Rossi, así, quiebra la oposición entre la sincronía estructuralista y la diacronía histórica para afirmar la autonomía de la arquitectura. Semejante es la actitud del pendant de Rossi en estos afanes teóricos, Robert Venturi, autor del magistral Complexity and Contradiction in Architecture (1966). Para Venturi, si la complejidad asume el caos de la vida en lugar de disolverlo por mor de una exacta pero imposible coherencia de la forma con la función, la contradicción expresa los conflictos ínsitos a la realidad y, por tanto, a la arquitectura. En este afán de ‘devolver la arquitectura a la vida’, el autor construye un singular método cuyo carácter es estético y crítico, pero también semiótico, pues se centra en la forma por encima del contenido, y contempla los edificios como objetos de los cuales puede aprenderse más allá de los límites temporales. De manera que, para Venturi, la historia acaba siendo la tradición viva que, en su riqueza y variedad, ofrece al arquitecto contemporáneo una suerte de inmensa e inclusiva caja de herramientas.

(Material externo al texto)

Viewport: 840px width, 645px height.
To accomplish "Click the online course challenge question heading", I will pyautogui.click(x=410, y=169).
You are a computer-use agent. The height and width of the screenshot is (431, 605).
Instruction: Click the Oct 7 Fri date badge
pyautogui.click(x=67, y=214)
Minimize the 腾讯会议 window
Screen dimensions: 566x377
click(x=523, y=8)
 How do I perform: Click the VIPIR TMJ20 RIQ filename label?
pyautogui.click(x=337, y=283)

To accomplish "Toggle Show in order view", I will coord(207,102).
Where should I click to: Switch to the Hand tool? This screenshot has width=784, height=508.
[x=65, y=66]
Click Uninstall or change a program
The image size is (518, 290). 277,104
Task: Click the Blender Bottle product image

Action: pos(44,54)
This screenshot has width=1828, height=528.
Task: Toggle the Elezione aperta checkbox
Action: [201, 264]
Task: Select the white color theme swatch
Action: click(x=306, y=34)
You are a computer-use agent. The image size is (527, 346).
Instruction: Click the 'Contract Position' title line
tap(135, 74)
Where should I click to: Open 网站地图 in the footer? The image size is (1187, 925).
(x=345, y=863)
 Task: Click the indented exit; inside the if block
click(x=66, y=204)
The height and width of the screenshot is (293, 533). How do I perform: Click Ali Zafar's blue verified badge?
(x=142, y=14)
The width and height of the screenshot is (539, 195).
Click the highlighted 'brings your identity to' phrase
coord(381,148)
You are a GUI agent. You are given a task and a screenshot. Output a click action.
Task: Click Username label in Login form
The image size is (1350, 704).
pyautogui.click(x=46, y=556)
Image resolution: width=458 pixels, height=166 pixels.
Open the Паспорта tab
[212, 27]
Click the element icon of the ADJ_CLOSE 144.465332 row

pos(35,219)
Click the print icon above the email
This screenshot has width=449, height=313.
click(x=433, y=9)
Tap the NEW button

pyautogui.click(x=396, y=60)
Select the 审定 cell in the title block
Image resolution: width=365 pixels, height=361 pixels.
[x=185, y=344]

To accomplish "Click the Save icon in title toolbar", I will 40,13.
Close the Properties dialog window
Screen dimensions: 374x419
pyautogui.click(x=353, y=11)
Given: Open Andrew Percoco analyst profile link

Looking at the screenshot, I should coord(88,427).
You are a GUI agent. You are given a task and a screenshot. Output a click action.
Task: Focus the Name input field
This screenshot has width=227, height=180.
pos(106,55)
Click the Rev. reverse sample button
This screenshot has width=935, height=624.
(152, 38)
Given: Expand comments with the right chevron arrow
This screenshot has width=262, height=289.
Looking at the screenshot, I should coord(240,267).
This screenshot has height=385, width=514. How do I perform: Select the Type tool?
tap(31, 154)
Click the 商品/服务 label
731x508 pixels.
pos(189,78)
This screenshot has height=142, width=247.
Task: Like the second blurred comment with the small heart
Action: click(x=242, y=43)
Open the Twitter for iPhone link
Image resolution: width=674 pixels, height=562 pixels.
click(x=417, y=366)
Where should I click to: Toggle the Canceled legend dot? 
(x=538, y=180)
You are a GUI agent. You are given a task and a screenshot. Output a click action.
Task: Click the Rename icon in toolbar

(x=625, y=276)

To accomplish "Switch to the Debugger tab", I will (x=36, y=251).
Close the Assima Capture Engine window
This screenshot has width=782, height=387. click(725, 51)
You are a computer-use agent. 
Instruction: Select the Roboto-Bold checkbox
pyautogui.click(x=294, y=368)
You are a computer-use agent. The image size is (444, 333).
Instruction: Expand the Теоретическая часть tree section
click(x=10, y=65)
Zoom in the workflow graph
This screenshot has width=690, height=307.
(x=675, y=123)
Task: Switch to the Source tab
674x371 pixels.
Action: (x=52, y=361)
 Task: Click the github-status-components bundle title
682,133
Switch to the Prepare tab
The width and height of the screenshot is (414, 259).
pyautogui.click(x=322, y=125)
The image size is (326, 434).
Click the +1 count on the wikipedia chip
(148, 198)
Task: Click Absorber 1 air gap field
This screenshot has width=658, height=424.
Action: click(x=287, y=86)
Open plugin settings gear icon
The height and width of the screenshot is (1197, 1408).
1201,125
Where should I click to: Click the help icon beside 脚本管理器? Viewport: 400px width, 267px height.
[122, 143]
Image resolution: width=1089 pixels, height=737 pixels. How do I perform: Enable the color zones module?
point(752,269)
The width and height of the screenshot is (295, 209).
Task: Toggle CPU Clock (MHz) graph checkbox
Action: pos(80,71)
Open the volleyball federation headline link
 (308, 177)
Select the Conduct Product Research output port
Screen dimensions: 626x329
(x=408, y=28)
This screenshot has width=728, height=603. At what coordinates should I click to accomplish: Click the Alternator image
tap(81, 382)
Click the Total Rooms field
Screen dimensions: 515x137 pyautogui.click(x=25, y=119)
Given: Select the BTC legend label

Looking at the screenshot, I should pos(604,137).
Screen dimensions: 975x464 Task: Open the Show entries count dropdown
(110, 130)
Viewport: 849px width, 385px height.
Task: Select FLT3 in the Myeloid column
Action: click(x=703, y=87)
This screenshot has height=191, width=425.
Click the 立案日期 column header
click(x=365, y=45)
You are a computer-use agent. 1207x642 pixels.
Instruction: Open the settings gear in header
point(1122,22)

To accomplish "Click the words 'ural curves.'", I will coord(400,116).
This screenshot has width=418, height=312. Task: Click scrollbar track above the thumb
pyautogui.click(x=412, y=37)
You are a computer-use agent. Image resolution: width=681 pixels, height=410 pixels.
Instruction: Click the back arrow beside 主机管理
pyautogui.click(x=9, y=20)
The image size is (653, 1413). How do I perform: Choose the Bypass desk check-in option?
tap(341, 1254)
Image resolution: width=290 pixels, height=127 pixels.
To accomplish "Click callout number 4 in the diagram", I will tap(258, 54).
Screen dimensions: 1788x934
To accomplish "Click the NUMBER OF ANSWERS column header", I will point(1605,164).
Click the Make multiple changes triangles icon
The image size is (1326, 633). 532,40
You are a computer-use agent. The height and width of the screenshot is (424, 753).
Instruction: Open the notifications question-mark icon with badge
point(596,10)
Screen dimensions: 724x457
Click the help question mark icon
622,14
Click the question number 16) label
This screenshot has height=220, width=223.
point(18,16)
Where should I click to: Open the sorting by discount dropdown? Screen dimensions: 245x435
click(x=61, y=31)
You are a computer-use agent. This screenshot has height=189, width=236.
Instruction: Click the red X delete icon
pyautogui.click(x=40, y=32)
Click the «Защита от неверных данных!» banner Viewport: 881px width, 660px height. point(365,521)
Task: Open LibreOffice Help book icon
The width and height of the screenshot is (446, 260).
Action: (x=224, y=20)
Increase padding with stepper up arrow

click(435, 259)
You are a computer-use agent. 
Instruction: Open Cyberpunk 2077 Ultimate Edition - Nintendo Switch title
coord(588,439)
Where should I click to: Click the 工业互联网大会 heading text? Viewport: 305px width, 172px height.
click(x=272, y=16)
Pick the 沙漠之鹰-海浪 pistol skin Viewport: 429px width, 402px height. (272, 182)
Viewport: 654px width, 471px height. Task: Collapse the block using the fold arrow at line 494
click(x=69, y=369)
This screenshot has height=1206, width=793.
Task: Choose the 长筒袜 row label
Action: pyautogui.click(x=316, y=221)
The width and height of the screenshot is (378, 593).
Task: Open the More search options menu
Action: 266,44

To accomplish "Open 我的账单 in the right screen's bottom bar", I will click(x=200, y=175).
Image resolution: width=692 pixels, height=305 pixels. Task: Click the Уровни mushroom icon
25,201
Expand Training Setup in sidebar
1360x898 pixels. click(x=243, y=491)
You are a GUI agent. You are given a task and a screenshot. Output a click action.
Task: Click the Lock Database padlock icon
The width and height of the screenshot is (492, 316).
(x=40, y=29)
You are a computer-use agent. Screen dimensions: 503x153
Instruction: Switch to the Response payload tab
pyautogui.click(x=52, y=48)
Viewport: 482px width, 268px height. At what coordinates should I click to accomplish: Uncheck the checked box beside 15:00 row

Diferente en cuanto a su propósito pero no por ello menos semiótica es la segunda obra maestra que Venturi escribió junto a Denise Scott Brown y Steven Izenour: Learning from Las Vegas (1972). Como en Complexity, el reconocimiento del poder transformador de la vida humana es la premisa de Learning, pero en esta obra el interés pasa de la forma al signo, es decir, se centra en el poder simbólico de la arquitectura desde las teorías, tan influyentes en aquellos años, de la comunicación. En este contexto, la tradición que interesa no es tanto la de la arquitectura culta cuanto la de la arquitectura vulgar ejemplificada en la ordinariez fructíferas de Las Vegas y sintetizada en las dos maneras célebres con que, a juicio de los autores, podrían transmitirse los significados arquitectónicos: el ‘edificio pato’ de la arquitectura parlante moderna, y el ‘cobertizo decorado’ posmoderno, donde la comunicación se separa intencionadamente de la función.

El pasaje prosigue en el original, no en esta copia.